▸ WORK ORDER 1
In the passage below on music and the cosmos, which ratio defined the octave?
▸ WORK ORDER 2
List every musical interval that the passage below on music and the cosmos names, along with the numerical ratio it gives for each.

▸ PASSAGE PROVIDED
========================

In Medieval and Renaissance philosophy, the universe – with its planets and stars moving in perfect, unwavering orbits – was the model of perfection. The marvellous workings of the human microcosm mirrored the hypnotic, perpetual motion of the celestial macrocosm. The four elements, thought to compose all things in the universe, corresponded to the four humours in the human body. When the humours were in balance, body and mind were healthy; imbalance brought disease and emotional disturbance, such as melancholy. The harmony of the spheres, also believed to exist within the human body, could be witnessed in the natural world: the flowing of a stream, the flicker of a flame, the turning of day to night, the passing of seasons and ages. Whether cyclic or simply in flux, change is everywhere – and music is no exception.
In the Middle Ages and Renaissance, music was seen as a sonic reflection of the harmonious movement of the cosmos. It was one of the four mathematical arts (the quadrivium): numbers in proportion. The same numerical ratios that defined perfect musical intervals (e.g. 1/1 = unison, 2/1 = octave, 3/2 = fifth, 4/3 = fourth, 9/8 = tone) were thought to define the distances between the planets. Thus, the harmony of the spheres (musica mundana) found a parallel in the harmony of the human body (musica humana), both of which related directly to earthly music-making (musica organica or instrumentalis). The music we perform – and love – is, in the most metatextual sense, an ideal medium for conveying panta rhei: its pulse is a cyclic flow of time over which rhythms, melodies, and harmonies dance without end.
With these added philosophical dimensions, our programme took shape in four sections. The first, Panta rhei, sets the tone with the opening triptych from Le Jeune’s Octonaires. The second comprises two sets of French chansons, Italian madrigals, and English songs on time, the passions (shaped by the humours), life, and death. The third opens with the second set from the Octonaires, on the elements, then turns to sacred and secular music about the cleansing power of water and its relation to the soul. The final section, in two sets, takes a lighter turn: beginning with the fluid nature of water, it drifts towards wine and the songs of drinking and drunkenness – a state many of us have known to be quite different from sobriety.
What began as a simple programme about water and wine grew into an exploration of physical and metaphysical change – and the shifting states in between – carried on the flowing pulse, rhythms, melodies, and harmonies of music: the sounding embodiment of panta rhei.

========================

▸ SUPPLIED ENTRIES
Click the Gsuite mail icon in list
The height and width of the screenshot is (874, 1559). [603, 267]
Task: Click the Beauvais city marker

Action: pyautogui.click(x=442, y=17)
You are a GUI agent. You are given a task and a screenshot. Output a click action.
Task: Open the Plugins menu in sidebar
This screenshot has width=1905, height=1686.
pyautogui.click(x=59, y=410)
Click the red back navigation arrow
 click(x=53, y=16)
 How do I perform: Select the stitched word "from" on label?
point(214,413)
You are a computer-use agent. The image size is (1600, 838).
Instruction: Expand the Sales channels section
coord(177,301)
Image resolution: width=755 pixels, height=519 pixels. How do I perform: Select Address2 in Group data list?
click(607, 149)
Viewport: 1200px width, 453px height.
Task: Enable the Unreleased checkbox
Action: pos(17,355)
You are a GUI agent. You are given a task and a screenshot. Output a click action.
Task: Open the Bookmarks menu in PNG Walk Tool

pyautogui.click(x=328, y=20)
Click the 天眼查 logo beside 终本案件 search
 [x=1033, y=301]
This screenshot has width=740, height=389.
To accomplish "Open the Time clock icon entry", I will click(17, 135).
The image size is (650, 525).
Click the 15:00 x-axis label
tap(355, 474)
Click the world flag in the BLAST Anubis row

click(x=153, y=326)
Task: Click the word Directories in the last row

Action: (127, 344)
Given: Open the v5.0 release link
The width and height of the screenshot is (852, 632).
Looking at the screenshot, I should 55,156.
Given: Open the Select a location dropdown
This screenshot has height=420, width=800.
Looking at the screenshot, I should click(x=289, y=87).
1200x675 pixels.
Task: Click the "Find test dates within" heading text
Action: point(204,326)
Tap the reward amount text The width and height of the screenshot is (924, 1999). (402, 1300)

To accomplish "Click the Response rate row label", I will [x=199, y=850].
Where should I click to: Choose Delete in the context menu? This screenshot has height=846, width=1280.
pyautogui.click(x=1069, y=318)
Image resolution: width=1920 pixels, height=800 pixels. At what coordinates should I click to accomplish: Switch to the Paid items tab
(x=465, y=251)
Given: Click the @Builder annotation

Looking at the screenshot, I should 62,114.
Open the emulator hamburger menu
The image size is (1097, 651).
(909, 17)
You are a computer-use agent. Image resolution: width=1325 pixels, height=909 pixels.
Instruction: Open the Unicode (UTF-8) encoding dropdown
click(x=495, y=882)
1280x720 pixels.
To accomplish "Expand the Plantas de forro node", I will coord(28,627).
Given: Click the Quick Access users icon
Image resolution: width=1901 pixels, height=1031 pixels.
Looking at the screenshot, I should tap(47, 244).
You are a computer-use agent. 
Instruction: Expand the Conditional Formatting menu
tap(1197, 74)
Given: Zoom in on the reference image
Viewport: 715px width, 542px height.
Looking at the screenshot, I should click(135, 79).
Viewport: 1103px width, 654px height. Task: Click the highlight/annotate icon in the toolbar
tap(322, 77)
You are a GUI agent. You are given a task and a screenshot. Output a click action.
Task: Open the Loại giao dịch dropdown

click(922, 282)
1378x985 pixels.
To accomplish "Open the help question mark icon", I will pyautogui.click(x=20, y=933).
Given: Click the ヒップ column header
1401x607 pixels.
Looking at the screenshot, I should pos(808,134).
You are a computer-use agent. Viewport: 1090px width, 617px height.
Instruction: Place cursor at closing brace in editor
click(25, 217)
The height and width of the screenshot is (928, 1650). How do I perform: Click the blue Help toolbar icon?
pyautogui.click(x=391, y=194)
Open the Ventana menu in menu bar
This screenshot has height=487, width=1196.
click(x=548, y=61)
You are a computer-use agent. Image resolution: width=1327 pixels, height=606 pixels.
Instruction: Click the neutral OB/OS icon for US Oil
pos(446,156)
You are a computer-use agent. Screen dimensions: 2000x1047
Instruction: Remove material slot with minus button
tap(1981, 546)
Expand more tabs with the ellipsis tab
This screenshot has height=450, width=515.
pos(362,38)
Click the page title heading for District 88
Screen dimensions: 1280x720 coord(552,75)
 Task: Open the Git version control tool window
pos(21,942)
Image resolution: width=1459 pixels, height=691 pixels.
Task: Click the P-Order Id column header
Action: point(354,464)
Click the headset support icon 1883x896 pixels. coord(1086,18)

========================

▸ ANSWER 1
2/1

▸ ANSWER 2
Unison: 1/1
Octave: 2/1
Fifth: 3/2
Fourth: 4/3
Tone: 9/8